Environment Proposals

This memo’s purpose is to propose a series of environments that can be implemented on the ParallelAgent platform. Each environment is designed to have a different data or control dependency, to illustrate the limitatations of the various parallelization paradigms.


Direct-No-Depend

Category: No Dependencies

Introduction

This environment consists of a series of agents that are spawned in the center of the environment and run to the edges as soon as the simulation is started.

Dependencies

This environment is designed to have no dependencies between the agents and is meant to illustrate the raw performance improvements possible due to parallelization.

Goals

The metrics collected here will largely be the amount of time taken for the entire environment to enter stable state (i.e. all the agents have reached the end of the “world”). A sequential version of this environment will be launched, as well as exmaples parallelized using OpenMP, OpenMPI, and Cilk. The same metrics will be collected in every run.

Reach Goals

The reach goal here would be to also simulate this using AgentM’s environment, and to compare the metrics gathered there with ours.


Direct-Baton-Pass

Category: Pair-wise dependencies

Introduction

The goal here is to design an environment where there is pair-wise dependencies among agents. An agent will be paired with another at the start of the simulation, and when the first agent reaches a certain point (for example, the current location of the second agent), the second agent will start to run to the end of the map. An important point to note here is that some agents will move very fast, while others will move very slow, and thus it allows for a bit more complex simulation requirements as opposed to when every agent moves at the same speed (i.e. the latter case will just end up being two “turns” of simulation). The variable speed requirement avoids this.

Dependencies

The second agent will largely depend on the first agent’s position.

Goals

Simulation time will also be one of the goals here.

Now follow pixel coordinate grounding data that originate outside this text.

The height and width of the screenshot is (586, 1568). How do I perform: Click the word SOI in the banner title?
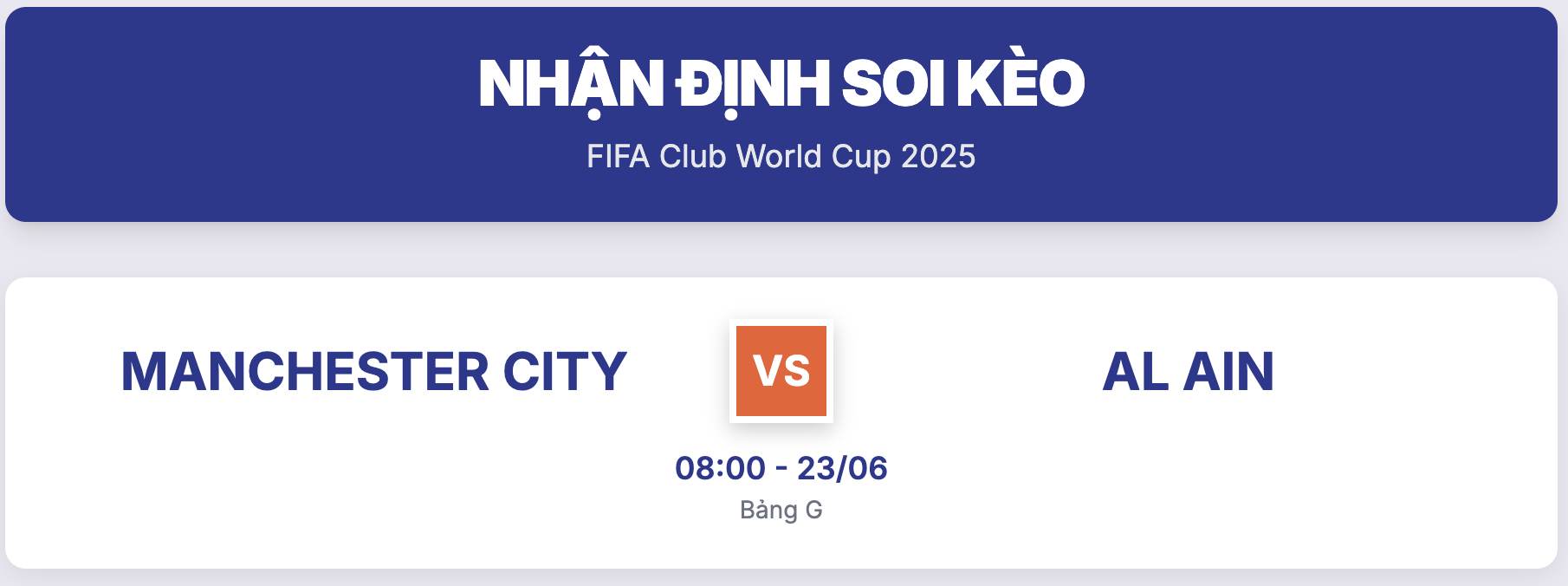pos(893,84)
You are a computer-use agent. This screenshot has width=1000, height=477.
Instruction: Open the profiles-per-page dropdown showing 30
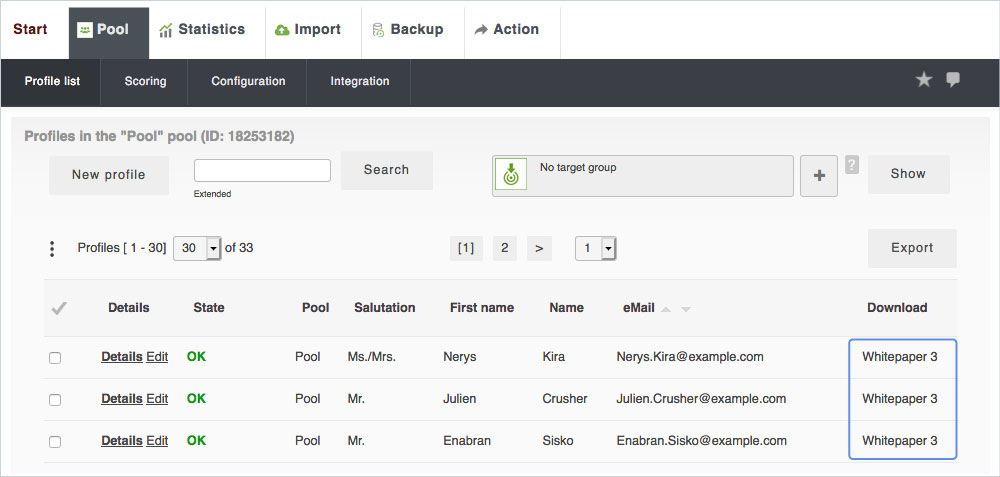pos(197,248)
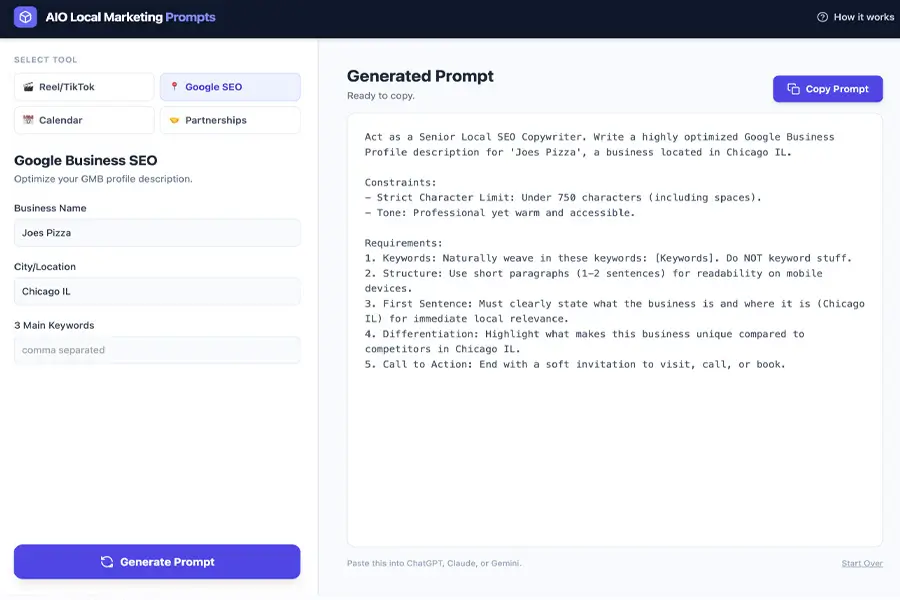900x600 pixels.
Task: Click the cube logo icon in header
Action: point(25,17)
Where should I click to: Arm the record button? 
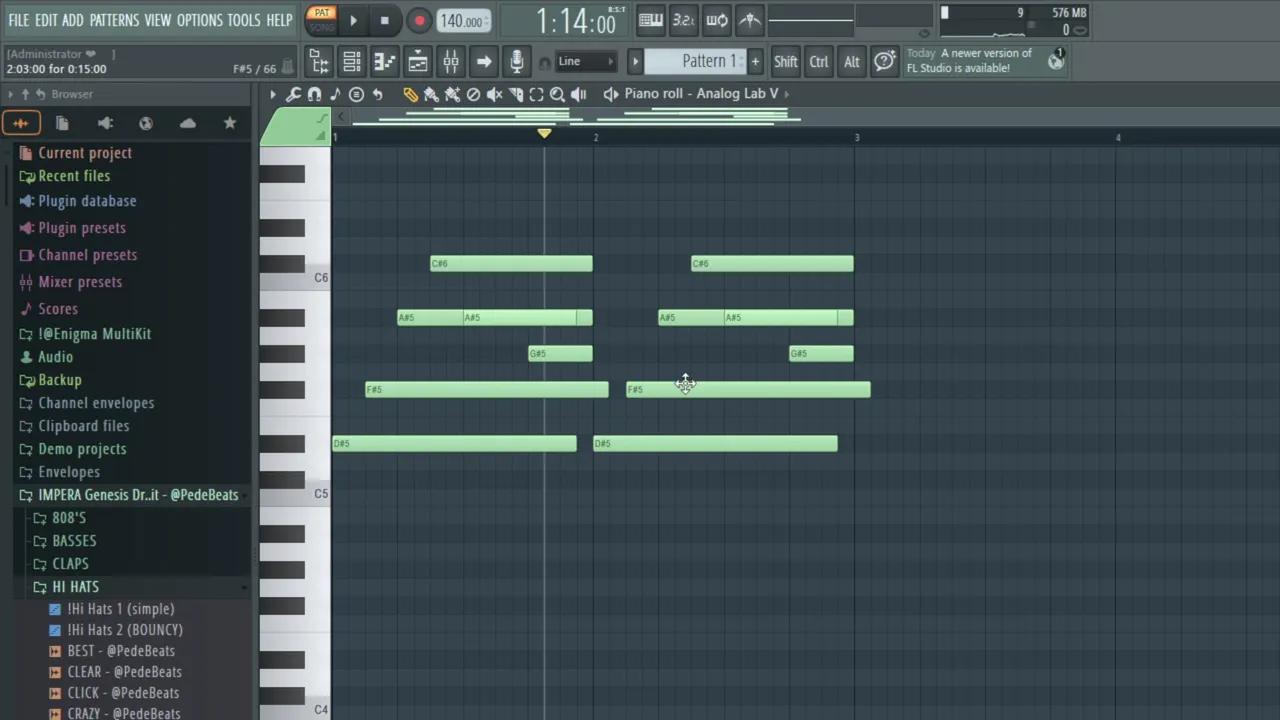click(419, 20)
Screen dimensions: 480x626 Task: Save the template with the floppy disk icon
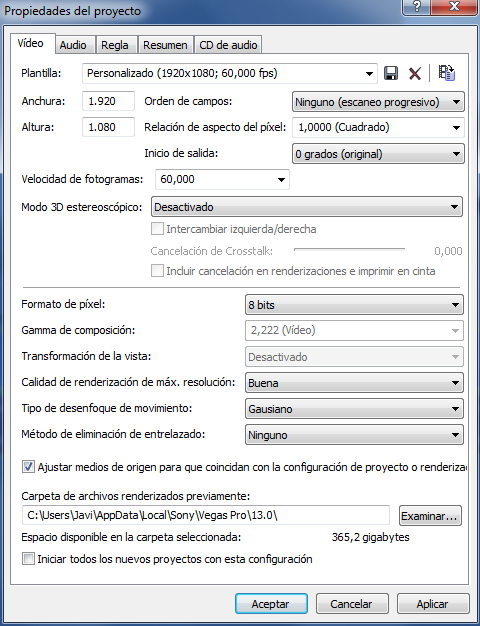[391, 73]
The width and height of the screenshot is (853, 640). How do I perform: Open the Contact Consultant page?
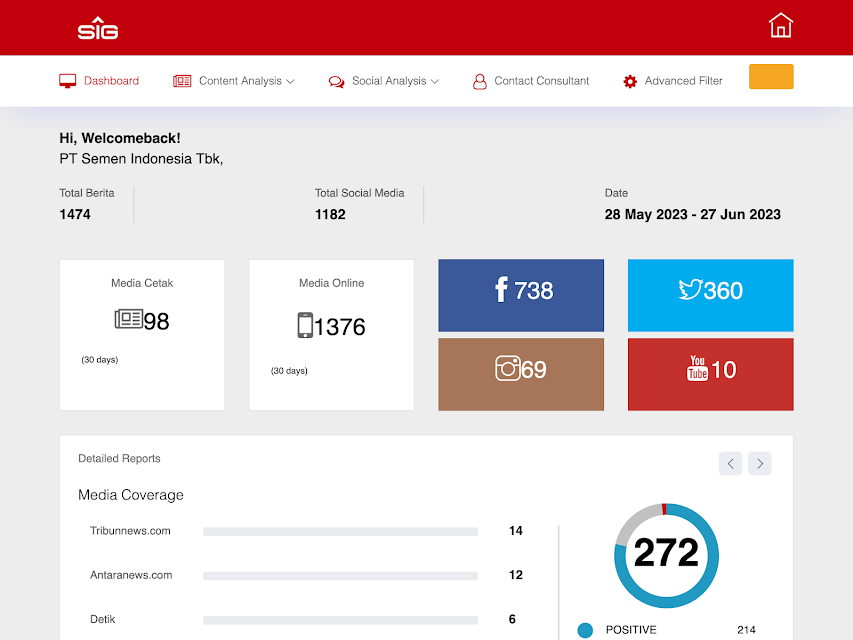pyautogui.click(x=531, y=81)
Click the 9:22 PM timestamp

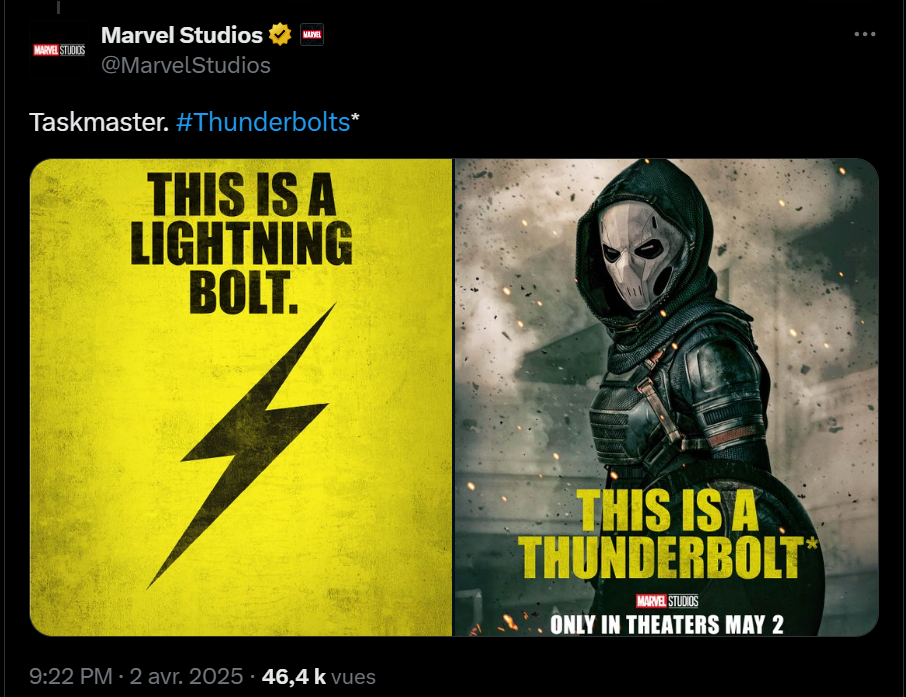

It would be interesting to see how various paradigms deal with this, as the performance differentials might manifest due to the overhead of context switching between different agents as we scale up the number of agents (as some paradigms are able to keep a dedicated execution context per agent, while others are unable to do so).


InDirect-Global

Category: Global Dependencies

Introduction

In this example, certain agents will not be activated until the state of the “world” enters a specific state. These agents will wait until the world enters a “golden” state due to the actions of the other agents, and then quickly start acting up.

Dependencies

Every agent could potentially have a dependency on the state (i.e. health, position, etc.) of another agent, as well as on the world itself.

Goals

TBD.